Your task: Print, word for word, the line containing "Task: Click the" and all lines beneath it to the end of the entries below. Pictures do not belong in the copy.

(Records from a data collection)
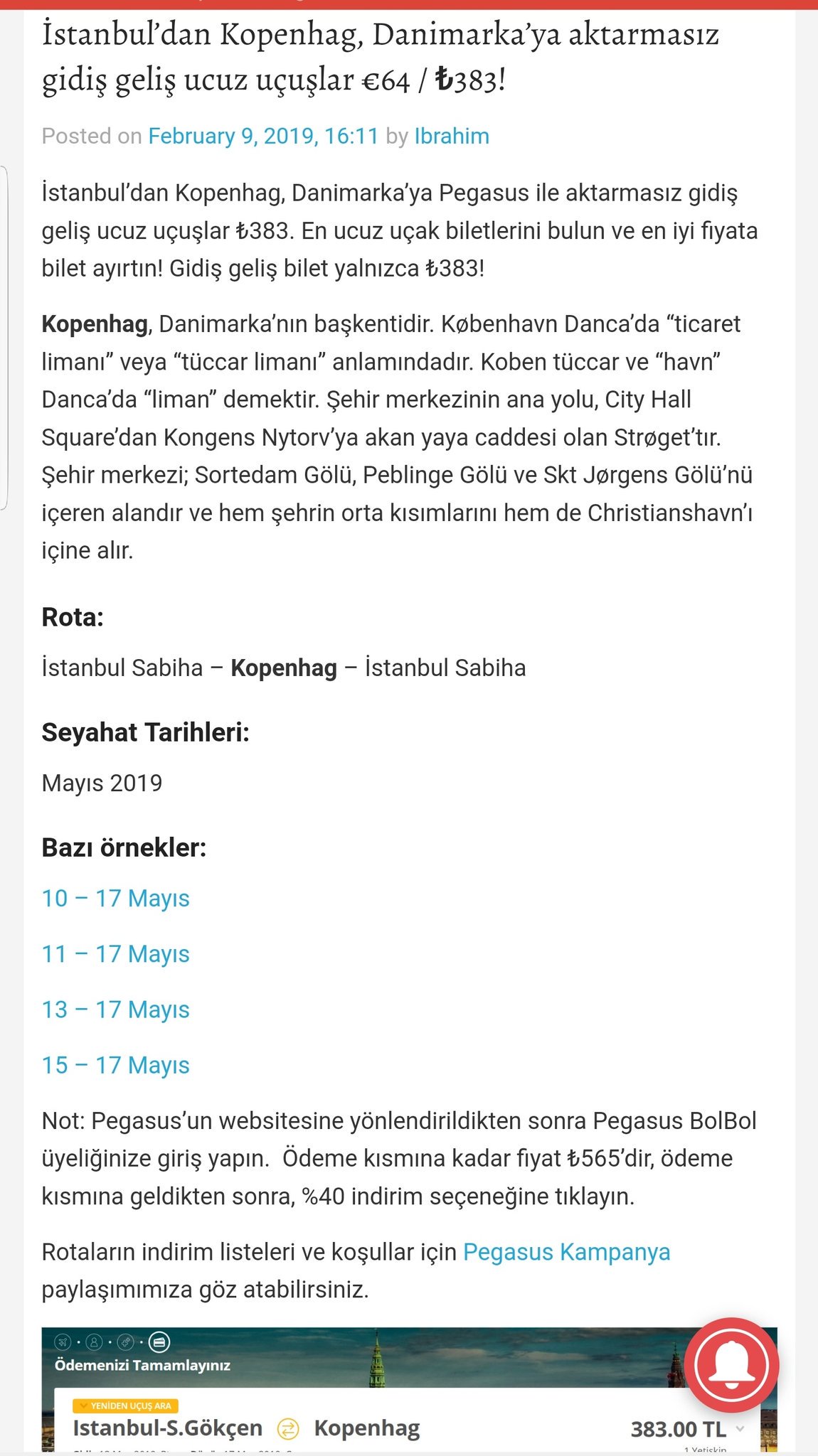Select the 15 – 17 Mayıs example
818x1456 pixels.
click(x=116, y=1066)
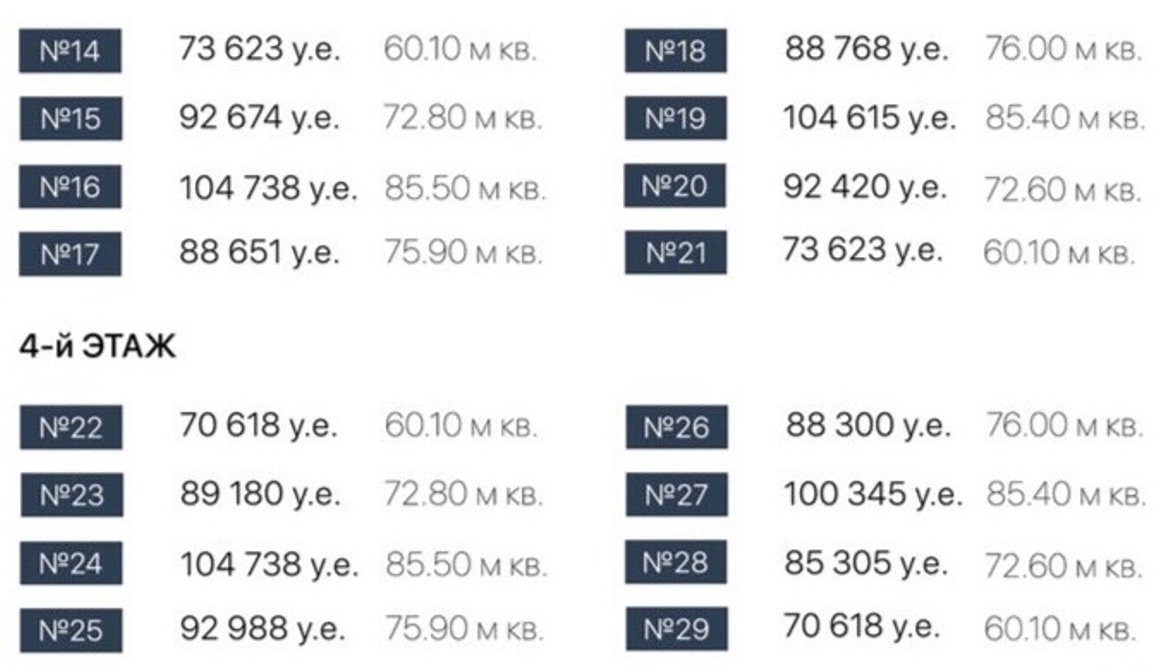Open the №22 apartment badge

[x=70, y=429]
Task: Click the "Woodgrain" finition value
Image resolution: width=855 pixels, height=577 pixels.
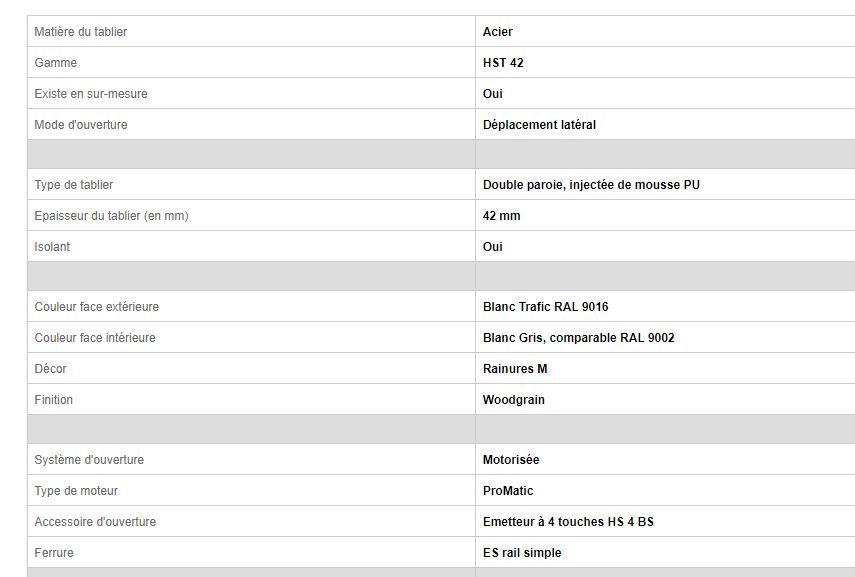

Response to this exercise:
Task: Click the "Woodgrain" finition value
Image resolution: width=855 pixels, height=577 pixels.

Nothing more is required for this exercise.